The party’s Senate challenge is even more profound. And it’s quite simple: How can Democrats build an enduring, substantial Senate majority if they can’t compete in vast swaths of the country?

Consider: When Barack Obama was first sworn in as president, his party had five of the six Senate seats in Montana and the two Dakotas. Now Republicans have all six.

Yes, winning a bare Senate majority, breaking the filibuster and then granting Washington, D.C. and Puerto Rico statehood is one path to additional Senate seats. Yet that still won’t better the party’s chances across the South and Great Plains, which are vital to building a majority with cushion.

“You look at the next two to three Senate cycles, we’ll be scratching and clawing to get and hold 50 or 51 seats,” as London put it.

Then he lowered the boom, insert trigger warning here, invoking the names of the three current and former Senate Democrats the left most despises.

“We want more Manchins and Sinemas and Fettermans,” London said. “That is the cost of having a fucking majority. And our donors need to understand when you have a majority, you get to set the agenda.”

Last, but certainly not least, there’s the matter of Democrats’ coronary-inducing path to winning the presidency, as seen for a decade. Yes, they can still find their way to a significant Electoral College majority — see 2020 — but it’s built on extraordinarily thin margins in swing states. Does the party really want to keep betting American democracy on Philadelphia’s suburbs, turnout in Madison and how the auto economy and ancient Mideast enmities will shape metro Detroit?

While the main actors targeted by Majority Democrats are mostly progressive-aligned groups, it’s not all punching left. London singled out AIPAC, the pro-Israel group, as an organization that was becoming radicalized.

“They’re going after Tom Malinowski?” he said, alluding to the former House Democrat now running in a New Jersey special congressional election. “These are not anti-Israel people.”

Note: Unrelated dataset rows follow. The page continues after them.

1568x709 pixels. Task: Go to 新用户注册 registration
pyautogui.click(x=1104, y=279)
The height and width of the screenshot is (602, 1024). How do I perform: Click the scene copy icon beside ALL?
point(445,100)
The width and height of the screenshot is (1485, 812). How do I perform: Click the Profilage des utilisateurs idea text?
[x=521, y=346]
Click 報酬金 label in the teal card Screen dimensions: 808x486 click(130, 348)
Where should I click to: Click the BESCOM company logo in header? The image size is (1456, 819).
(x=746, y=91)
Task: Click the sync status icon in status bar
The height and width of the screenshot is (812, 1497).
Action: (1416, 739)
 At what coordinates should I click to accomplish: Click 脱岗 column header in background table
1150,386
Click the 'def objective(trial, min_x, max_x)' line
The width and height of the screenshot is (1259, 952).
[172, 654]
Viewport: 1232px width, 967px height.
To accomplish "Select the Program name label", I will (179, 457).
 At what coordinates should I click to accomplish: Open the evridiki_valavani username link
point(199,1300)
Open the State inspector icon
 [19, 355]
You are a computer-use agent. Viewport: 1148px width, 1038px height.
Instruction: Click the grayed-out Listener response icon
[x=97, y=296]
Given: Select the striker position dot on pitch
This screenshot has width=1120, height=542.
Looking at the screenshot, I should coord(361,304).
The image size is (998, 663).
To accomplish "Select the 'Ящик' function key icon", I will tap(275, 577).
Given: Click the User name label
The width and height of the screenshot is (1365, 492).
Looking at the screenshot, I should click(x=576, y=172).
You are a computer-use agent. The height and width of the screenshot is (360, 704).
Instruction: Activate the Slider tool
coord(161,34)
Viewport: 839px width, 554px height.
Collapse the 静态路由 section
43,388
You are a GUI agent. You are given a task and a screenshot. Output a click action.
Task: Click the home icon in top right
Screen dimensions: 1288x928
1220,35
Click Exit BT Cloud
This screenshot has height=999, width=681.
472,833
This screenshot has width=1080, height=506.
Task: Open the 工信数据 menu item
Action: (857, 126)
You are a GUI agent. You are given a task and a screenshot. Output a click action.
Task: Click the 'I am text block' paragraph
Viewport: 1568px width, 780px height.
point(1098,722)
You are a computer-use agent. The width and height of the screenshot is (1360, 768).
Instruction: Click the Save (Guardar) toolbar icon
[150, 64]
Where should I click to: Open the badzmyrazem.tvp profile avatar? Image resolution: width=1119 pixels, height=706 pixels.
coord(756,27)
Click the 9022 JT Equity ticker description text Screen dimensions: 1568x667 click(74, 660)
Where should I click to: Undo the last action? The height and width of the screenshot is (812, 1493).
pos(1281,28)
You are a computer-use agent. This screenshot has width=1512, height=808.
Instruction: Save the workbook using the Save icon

The larger issue is groups stockpiling money from contributors who don’t fully grasp what they’re funding.

“The donors bear a lot of responsibility here because they don't always know that this is going on,” said London. “Your pet cause does not trump the need for us to win elections.”

Lawmakers, too, would appreciate relief from having to fill out the questionnaires and either dodge questions or risk handing Republicans ads that write themselves in the general election.

When I raised the issue of the interest group forms with one House Democrat, who has won a series of competitive races, I could barely even finish my sentence.

“We are asked by organizations to fill out questionnaires that sometimes have questions that have nothing to do with the core function and mission of those organizations,” said Rep. Mike Levin (D-Calif.). “And it just takes an extraordinary amount of time.”

The challenge, though, is that for first-time candidates vying in competitive congressional or gubernatorial primaries, the groups can offer important stamps of validation with left-leaning voters — to say nothing of cash and foot soldiers.

There are, though, signs that some of the groups are recognizing they need to overhaul their forms for the good of the larger cause.

The League of Conservation Voters, a leading environmental group, recently changed their broad questionnaire for candidates running in 2026 and sent campaigns a more narrow version of the form, said Patel.

“I give LCV a lot of credit,” said London, who privately nudged the group to change some of their form’s questions. “They replaced it with something that — no, I don’t agree with all of it — but it’s significantly better.”

Will other liberal groups follow suit?

Some will surely bridle. This effort is meant to provoke. After all, one person’s “pet cause” is somebody else’s righteous mission.

But London said the groups face a choice: change or lose.

“When you’re a national organization, the expectation is that the member of Congress from New York City should have the same position as a rural district in Iowa,” he said, shaking his head. “That is how you lose.”

And, getting to the point, he asked about the Republicans: “Why are we just making it easier for them to beat the shit out of us?”